> _DATASET EXTRACT_:

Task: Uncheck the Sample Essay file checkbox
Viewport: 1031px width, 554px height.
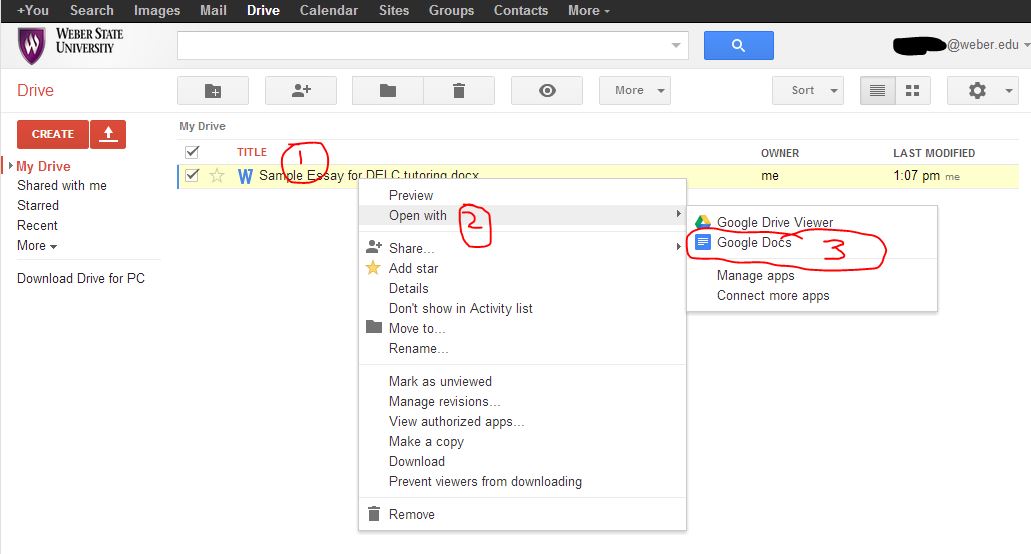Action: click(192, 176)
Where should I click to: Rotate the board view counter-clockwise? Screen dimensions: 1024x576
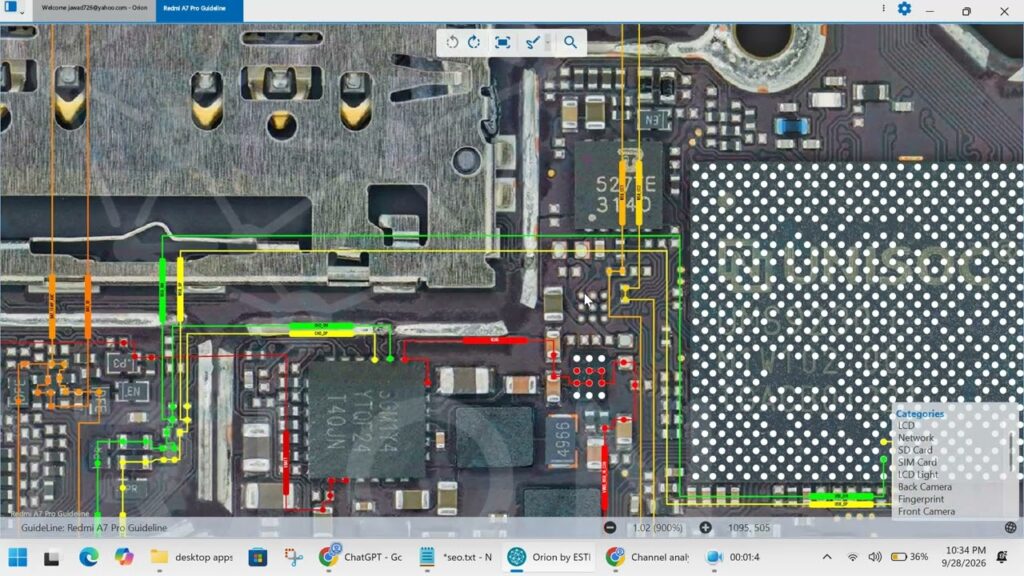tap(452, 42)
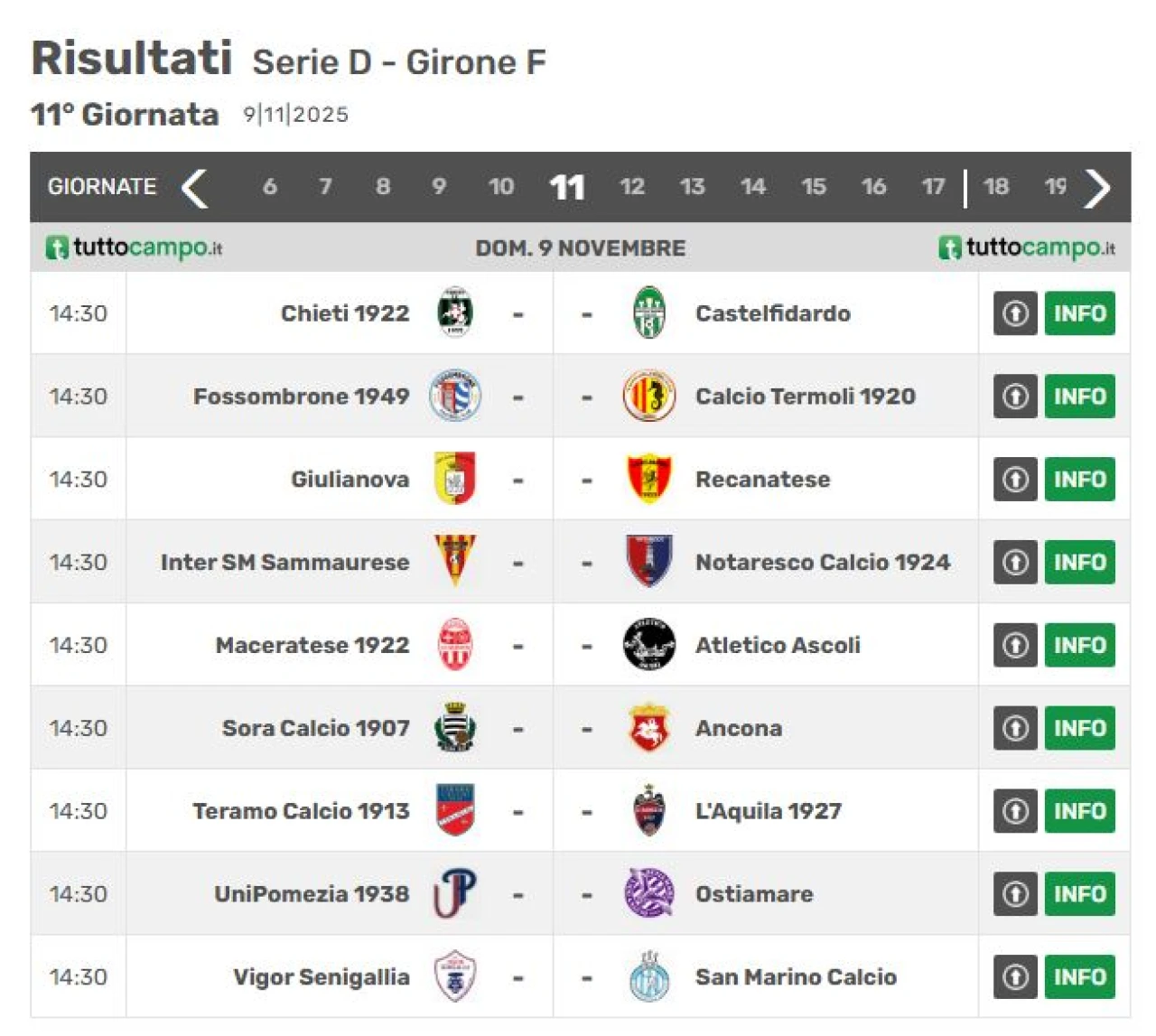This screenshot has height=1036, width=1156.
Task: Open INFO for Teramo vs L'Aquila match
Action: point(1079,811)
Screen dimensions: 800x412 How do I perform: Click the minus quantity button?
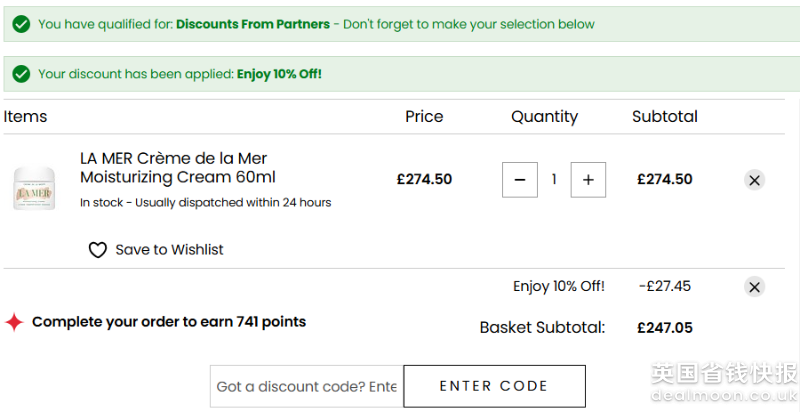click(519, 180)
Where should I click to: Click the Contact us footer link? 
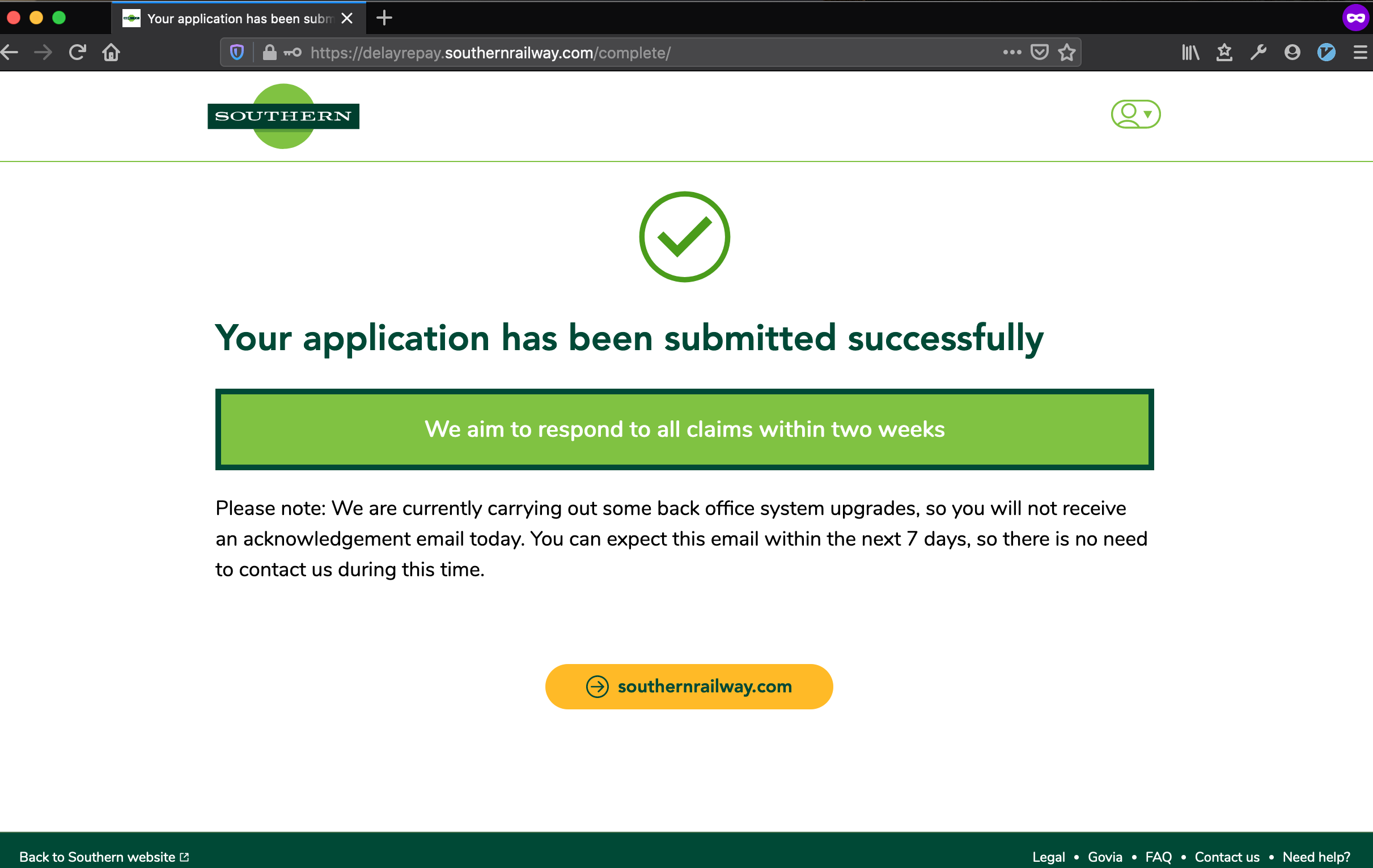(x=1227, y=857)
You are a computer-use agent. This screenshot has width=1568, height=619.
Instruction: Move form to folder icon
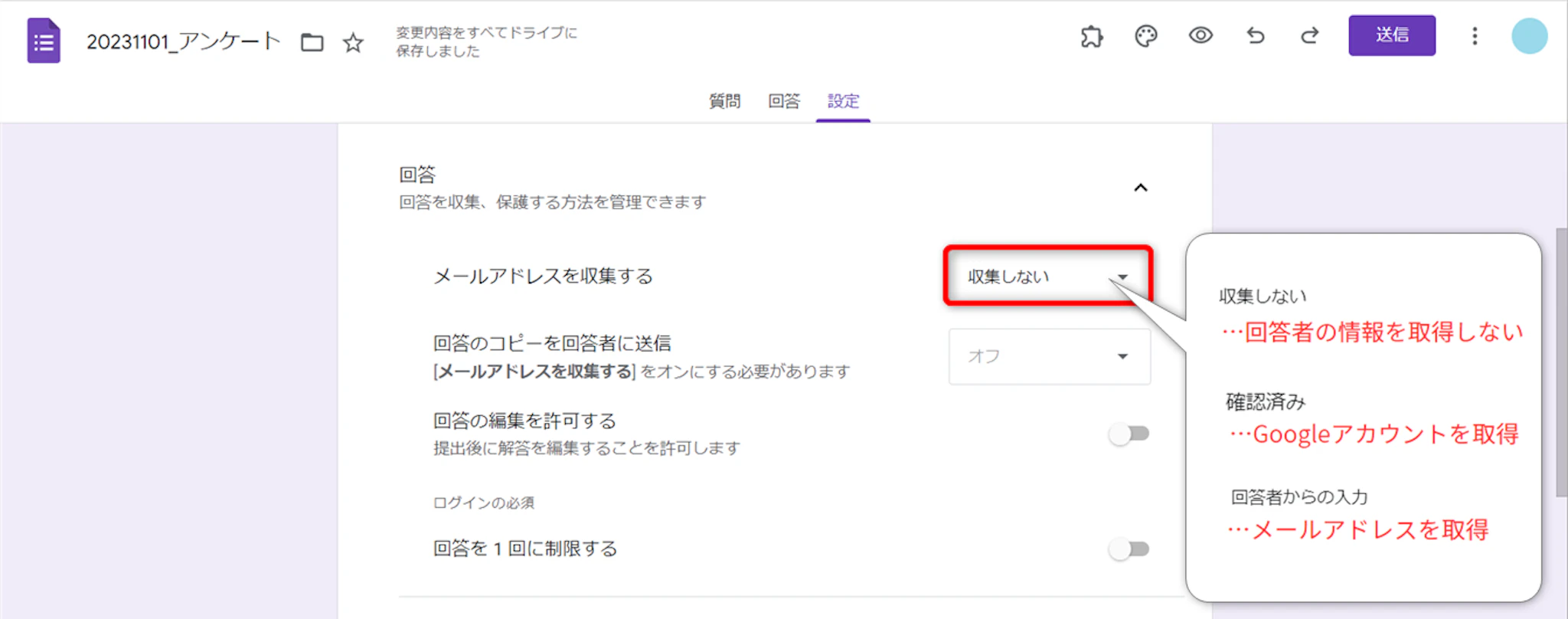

> _WHAT IS ASKED_:
Copy out every line of the items from the line with "Where should I click to: Click" up to and including the last line of the items, leaving the pictures out of your answer.

> _ANSWER_:
Where should I click to: Click the Contact us footer link? 
(x=1227, y=857)
You are a computer-use agent. This screenshot has width=1568, height=619.
Instruction: Move form to folder icon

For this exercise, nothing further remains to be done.